The nun seemed a little nervous and her voice quavered oddly as she spoke. If she had tried to take up her lamp her hand would have shaken. In the moment of danger she had been brave and determined, but now that all was over her enfeebled strength felt the reaction from the strain. She turned to Beatrice and met her flashing black eyes. The young girl’s delicate nostrils quivered and her lips curled fiercely.
“You are angry, my dear child,” said Sister Paul. “So am I, and it seems to me that our anger is just enough. ‘Be angry and sin not.’ I think we can apply that to ourselves.”
“Who is that woman?” Beatrice asked. She was certainly angry, as the nun had said, but she felt by no means sure that she could resist the temptation of sinning if it presented itself as the possibility of tearing Unorna to pieces.
“She was once with us,” the nun answered. “I knew her when she was a mere girl—and I loved her then, in spite of her strange ways. But she has changed. They call her a Witch—and indeed I think it is the only name for her.”
“I do not believe in witches,” said Beatrice, a little scornfully. “But whatever she is, she is bad. I do not know what it was that she wanted me to do in the church, upon the altar there—it was something horrible. Thank God you came in time! What could it have been, I wonder?”

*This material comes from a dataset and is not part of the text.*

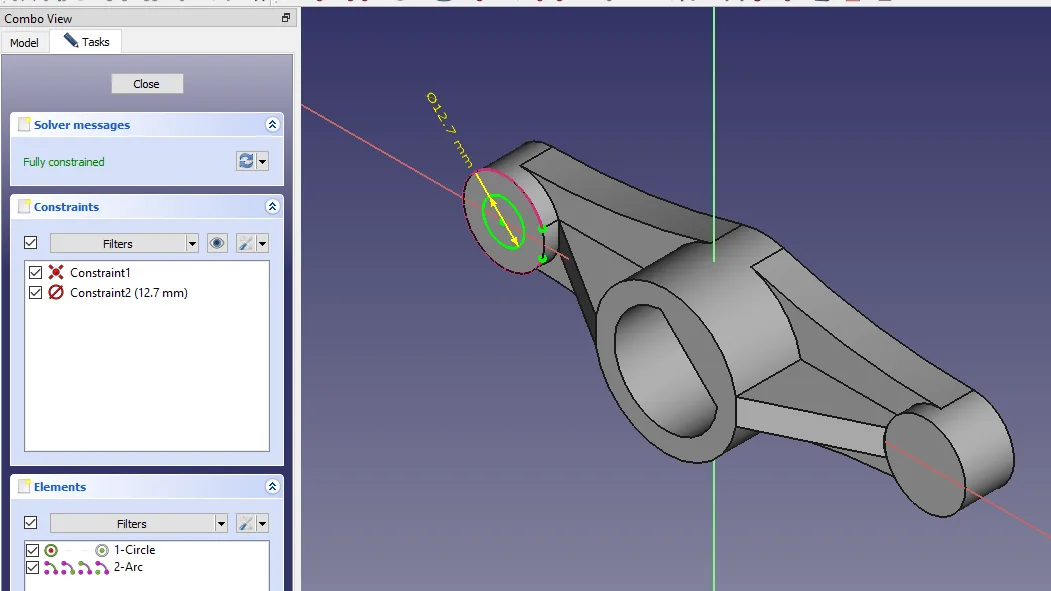Switch to the Model tab
The height and width of the screenshot is (591, 1051).
pos(25,43)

Sister Paul shook her head sorrowfully, but said nothing. She knew no more than Beatrice of Unorna’s intention, but she believed in the existence of a Black Art, full of sacrilegious practices, and credited Unorna vaguely with the worst designs which she could think of, though in her goodness she was not able to imagine anything much worse than the saying of a Pater Noster backwards in a consecrated place. But she preferred to say nothing, lest she should judge Unorna unjustly. After all, she did not know. What she had seen had seemed bad enough and strange enough, but apart from the fact that Beatrice had been found upon the altar, where she certainly had no business to be, and that Unorna had acted like a guilty woman, there was little to lay hold of in the way of fact.

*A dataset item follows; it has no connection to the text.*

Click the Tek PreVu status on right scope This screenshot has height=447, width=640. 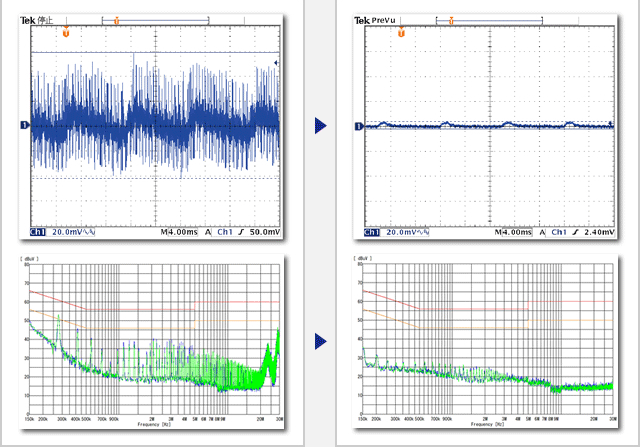[x=375, y=20]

“My child,” she said at last, “until we know more of the truth, and have better advice than we can give each other, let us not speak of it to any one of the sisters. In the morning I will tell all I have seen in confession, and then I shall get advice. Perhaps you should do the same. I know nothing of what happened before you left your room. Perhaps you have something to reproach yourself with. It is not for me to ask. Think it over.”

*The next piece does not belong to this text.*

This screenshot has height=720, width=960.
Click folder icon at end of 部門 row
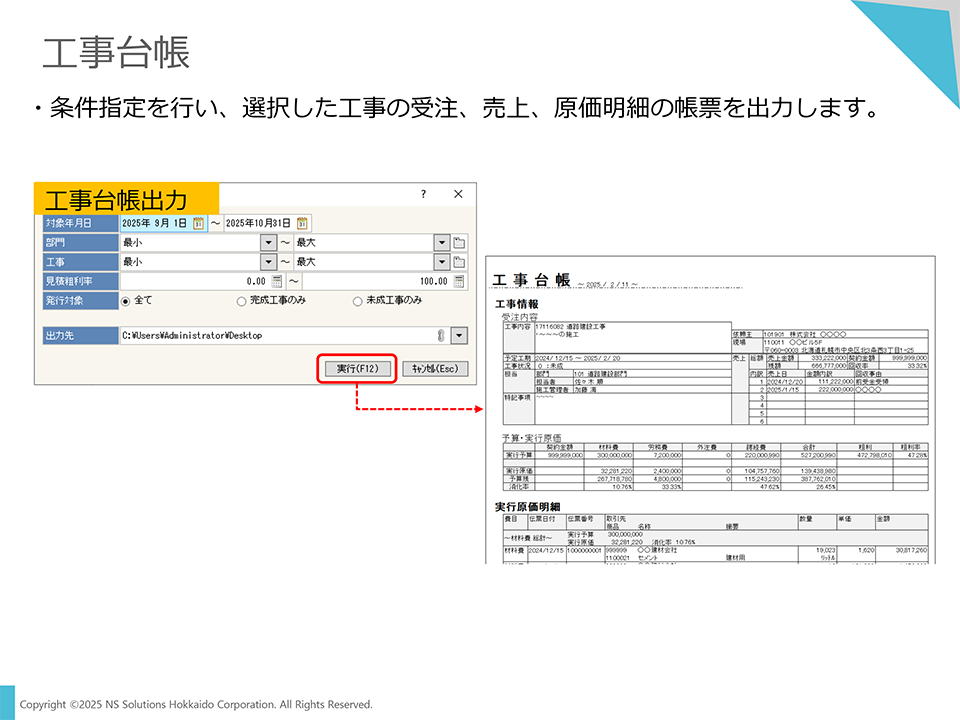pos(460,243)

“I will tell you the whole truth,” Beatrice answered, resting her elbow upon the polished shelf and supporting her head in her hand, while she looked earnestly into Sister Paul’s faded eyes.
“Think well, my daughter. I have no right to any confession from you. If there is anything——”
“Sister Paul—you are a woman, and I must have a woman’s help. I have learned something to-night which will change my whole life. No—do not be afraid—I have done nothing wrong. At least, I hope not. While my father lived, I submitted. I hoped, but I gave no sign. I did not even write, as I once might have done. I have often wished that I had—was that wrong?”